The prospect of offshore oil drilling also drove the quarrel between China, Japan and Taiwan over the Senkaku Islands off the eastern edge of China. Japan controls the islands, but as recently as last year the country expressed concern about a possible attack by China.
The same nations — along with Vietnam, Malaysia and the Philippines — contest control of the Spratly Islands in the South China Sea, another area rich in fish and gold.

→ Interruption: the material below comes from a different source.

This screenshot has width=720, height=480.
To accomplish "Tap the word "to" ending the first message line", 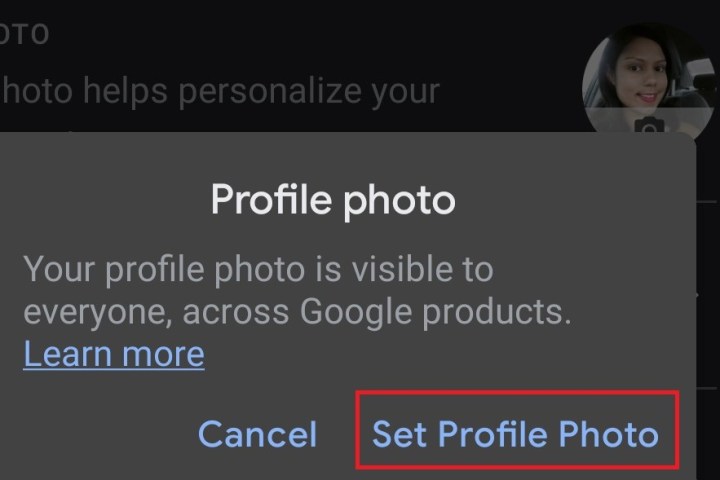I will click(473, 270).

Japan also is involved in squabbles with South Korea and Russia over a scattering of tiny islands. South Korea inhabits Tokdo and Takeshima islands, located between the two nations in the Sea of Japan, but Japan has contested the claim since the Russo-Japanese War of 1905. Russian gunboats still occasionally fire on Japanese fishermen near the Kurile Islands, which Russia took control of after World War II. Japan contests Russia's claim to four of the islands within the chain, and in 2001 the two countries agreed on the islands' governance without clarifying who owns them.
Other nations around the world battle over smaller pieces of land, though their disputes don't necessarily revolve around islands but more often feature oil.
"There are very few land boundaries in the world that are clearly defined," Pratt said.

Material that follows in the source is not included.